Mr. Komisar has a simple message: It's the journey . . . not the destination . . . that counts, stupid! What that means is that you should focus on getting the most out of the moment, in creating a synthesis between what you value and what you spend your time on and do. The book opens with a brief story of Mr. Komisar giving a monk a ride on his motorcycle. After a long afternoon of riding, he delivers the monk where he wants to go. A few minutes later, he learns that the monk wants now to return to where they started. Finally, it sinks in. The monk just likes riding on motorcycles. He doesn't really have a destination in mind. Mr. Komisar connects that anecdote to his life as a young lawyer where he was so focused on goals, that he didn't see the conflict between his ambition for the future and the selling out of his values. Through a number of job changes and experiences, he emerges as someone who understands that the journey is all that counts, and takes on the role of virtual CEO for start-ups. This role means that he tries to help management accomplish what it wants, rather than representing the investors as venture capitalists do. It's a shift in direction that makes all the difference. My hat's off to Harvard Business School Press for publishing this heart-warming, inspiring book.

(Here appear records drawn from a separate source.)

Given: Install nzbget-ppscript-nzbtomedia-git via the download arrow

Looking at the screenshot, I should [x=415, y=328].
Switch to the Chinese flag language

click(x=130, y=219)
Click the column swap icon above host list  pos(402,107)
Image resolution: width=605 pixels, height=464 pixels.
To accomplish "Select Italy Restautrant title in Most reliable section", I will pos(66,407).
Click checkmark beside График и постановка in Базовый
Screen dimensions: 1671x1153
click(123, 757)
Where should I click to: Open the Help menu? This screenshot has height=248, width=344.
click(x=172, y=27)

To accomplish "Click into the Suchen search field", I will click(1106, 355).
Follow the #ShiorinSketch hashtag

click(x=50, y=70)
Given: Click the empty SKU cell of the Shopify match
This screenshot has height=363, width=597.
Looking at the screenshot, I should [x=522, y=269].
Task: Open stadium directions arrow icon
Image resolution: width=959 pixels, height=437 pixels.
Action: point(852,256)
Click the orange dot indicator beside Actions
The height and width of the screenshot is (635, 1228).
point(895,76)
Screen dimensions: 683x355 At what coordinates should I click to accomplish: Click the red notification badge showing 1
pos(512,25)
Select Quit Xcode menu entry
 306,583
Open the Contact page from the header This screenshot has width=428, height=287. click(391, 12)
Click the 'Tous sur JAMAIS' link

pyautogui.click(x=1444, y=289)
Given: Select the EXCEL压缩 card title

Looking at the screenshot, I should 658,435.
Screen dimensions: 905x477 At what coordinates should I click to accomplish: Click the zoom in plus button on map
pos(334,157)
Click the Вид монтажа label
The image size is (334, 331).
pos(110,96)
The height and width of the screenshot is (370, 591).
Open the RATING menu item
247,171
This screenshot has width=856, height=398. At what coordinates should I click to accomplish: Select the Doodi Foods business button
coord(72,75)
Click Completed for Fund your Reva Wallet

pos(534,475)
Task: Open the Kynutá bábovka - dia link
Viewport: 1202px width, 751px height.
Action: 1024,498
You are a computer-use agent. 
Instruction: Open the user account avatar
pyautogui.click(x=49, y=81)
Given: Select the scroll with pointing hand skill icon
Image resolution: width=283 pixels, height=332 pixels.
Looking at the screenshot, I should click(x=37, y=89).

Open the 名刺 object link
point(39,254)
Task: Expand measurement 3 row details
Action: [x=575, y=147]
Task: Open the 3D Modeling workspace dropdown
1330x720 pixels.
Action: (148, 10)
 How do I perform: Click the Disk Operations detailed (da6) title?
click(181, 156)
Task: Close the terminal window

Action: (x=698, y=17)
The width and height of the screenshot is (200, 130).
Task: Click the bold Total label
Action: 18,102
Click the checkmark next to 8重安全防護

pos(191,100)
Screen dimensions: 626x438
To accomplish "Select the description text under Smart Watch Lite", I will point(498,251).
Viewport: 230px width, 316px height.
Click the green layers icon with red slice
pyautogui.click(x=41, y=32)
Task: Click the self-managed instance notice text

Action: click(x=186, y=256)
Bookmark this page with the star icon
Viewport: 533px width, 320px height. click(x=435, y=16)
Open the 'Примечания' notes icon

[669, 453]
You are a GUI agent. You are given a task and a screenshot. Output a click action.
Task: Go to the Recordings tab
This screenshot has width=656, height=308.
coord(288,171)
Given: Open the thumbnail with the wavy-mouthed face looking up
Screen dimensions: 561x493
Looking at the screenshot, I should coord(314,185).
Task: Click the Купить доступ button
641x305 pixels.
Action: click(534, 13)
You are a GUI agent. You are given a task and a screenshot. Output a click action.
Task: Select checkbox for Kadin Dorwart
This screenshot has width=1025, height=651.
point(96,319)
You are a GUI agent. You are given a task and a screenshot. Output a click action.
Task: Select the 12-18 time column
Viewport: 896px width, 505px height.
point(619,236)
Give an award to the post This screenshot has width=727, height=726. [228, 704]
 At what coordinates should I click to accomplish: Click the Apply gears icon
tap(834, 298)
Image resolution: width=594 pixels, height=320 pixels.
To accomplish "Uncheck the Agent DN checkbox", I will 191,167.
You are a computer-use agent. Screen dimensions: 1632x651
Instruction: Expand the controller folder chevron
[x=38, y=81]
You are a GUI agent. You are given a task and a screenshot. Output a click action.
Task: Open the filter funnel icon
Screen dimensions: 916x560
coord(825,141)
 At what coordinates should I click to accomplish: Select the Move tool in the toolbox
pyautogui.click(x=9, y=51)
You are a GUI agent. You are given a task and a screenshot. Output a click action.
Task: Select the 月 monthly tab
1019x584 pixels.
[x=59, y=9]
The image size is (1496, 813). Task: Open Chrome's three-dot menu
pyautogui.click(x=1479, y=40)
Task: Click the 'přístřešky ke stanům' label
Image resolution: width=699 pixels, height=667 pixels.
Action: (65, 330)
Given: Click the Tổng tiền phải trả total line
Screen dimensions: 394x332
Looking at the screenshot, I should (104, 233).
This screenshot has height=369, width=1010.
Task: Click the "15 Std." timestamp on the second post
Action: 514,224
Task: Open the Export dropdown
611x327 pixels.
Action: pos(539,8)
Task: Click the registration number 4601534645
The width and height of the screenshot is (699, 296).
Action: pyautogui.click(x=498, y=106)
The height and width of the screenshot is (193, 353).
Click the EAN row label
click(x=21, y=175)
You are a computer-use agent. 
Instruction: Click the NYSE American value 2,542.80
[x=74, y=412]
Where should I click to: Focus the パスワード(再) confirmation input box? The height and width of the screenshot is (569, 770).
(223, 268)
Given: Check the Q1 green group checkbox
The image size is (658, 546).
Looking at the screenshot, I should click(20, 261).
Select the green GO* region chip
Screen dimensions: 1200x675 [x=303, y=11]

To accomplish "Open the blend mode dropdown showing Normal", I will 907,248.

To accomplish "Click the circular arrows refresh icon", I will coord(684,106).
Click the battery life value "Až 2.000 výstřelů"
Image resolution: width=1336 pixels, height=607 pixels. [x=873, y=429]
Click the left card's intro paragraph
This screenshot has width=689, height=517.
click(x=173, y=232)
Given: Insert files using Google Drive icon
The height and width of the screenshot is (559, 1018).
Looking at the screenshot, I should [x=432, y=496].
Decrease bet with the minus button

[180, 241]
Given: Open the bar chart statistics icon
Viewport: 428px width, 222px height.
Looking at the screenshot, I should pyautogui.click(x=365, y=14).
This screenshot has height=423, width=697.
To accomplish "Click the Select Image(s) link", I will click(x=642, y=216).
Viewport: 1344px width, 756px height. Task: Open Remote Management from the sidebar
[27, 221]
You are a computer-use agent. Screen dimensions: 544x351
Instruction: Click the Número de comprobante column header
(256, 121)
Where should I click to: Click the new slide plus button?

Most of the book is a fable about a stiff would-be entrepreneur named Lenny who seeks Mr. Komisar's advice. To get some idea of this fable, Lenny starts his pitch by saying that his business concept is to put the fun in funerals. Through the course of the book, Lenny learns (with a lot of prodding from Mr. Komisar and Lenny's co-founder) to connect to his original passion, to provide a place on the Web where geographically-dispersed families can connect to grieve when a loved one dies. They can also get advice on how to handle the grief and the funeral. Mr. Komisar interspaces his own experiences with the fable to provide context for his observations.
The fable is so far-fetched that it works well, because it allows you to see the differences more easily between serving an empowering vision that excites you, investors, potential employees, and customers and just trying to make a bundle.
For those who want to know a little more about fund-raising for start-ups, the fable is filled with worthwhile advice. If you want to know more, read Confessions of a Venture Capitalist (which I also reviewed).
At another level, the book makes the point that the reason to be an entrepreneur is to avoid the stultification of companies without a soul, operating only to meet the numbers. But you will have learned bad habits of forgetting about your soul-felt needs in mainstream corporate America, so you've got to regear as you enter entrepreneurship.
The book is very well written, and you'll get through it very quickly.
A good related book is Who Am I? which will give you tools to help you identify what you really want to get out of life.
You should also use this book as an opportunity to reexamine your beliefs about life and relationships. You may have lots of stalled thinking outside of your working life, as well.